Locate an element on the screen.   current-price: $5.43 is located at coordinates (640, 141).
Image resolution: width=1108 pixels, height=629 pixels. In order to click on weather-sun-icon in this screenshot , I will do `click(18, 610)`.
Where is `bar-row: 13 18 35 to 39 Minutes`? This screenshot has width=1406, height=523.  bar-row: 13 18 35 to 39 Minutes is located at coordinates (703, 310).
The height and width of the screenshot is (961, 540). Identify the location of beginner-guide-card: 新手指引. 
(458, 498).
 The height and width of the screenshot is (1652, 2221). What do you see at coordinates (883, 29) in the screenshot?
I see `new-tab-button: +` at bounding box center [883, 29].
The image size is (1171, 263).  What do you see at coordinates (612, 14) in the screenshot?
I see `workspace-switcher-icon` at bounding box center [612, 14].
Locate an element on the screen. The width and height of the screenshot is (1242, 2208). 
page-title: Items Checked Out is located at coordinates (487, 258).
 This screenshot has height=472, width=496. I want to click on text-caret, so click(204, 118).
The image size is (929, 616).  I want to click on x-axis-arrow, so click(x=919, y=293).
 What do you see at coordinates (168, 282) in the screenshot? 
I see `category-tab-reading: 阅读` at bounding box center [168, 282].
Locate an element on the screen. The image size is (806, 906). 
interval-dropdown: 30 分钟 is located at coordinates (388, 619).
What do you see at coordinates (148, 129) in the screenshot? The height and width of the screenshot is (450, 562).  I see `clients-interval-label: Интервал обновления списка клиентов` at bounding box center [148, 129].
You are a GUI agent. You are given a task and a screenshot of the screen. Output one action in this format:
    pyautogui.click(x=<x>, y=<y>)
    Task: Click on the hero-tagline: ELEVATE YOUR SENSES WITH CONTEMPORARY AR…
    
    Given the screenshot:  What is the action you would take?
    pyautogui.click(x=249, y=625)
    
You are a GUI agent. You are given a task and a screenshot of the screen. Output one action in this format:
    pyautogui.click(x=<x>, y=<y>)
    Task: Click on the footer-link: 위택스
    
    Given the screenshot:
________
**PROBLEM TO WORK ON**
Transcribe the lines of the records above without alteration, starting at the line containing "The image size is (1171, 263)." and ending at the line containing "What do you see at coordinates (148, 129)", both included.

**EXERCISE OUTPUT**
The image size is (1171, 263).  What do you see at coordinates (612, 14) in the screenshot?
I see `workspace-switcher-icon` at bounding box center [612, 14].
Locate an element on the screen. The width and height of the screenshot is (1242, 2208). 
page-title: Items Checked Out is located at coordinates (487, 258).
 This screenshot has height=472, width=496. I want to click on text-caret, so click(204, 118).
The image size is (929, 616).  I want to click on x-axis-arrow, so click(x=919, y=293).
 What do you see at coordinates (168, 282) in the screenshot? 
I see `category-tab-reading: 阅读` at bounding box center [168, 282].
Locate an element on the screen. The image size is (806, 906). 
interval-dropdown: 30 分钟 is located at coordinates (388, 619).
What do you see at coordinates (148, 129) in the screenshot? The height and width of the screenshot is (450, 562).  I see `clients-interval-label: Интервал обновления списка клиентов` at bounding box center [148, 129].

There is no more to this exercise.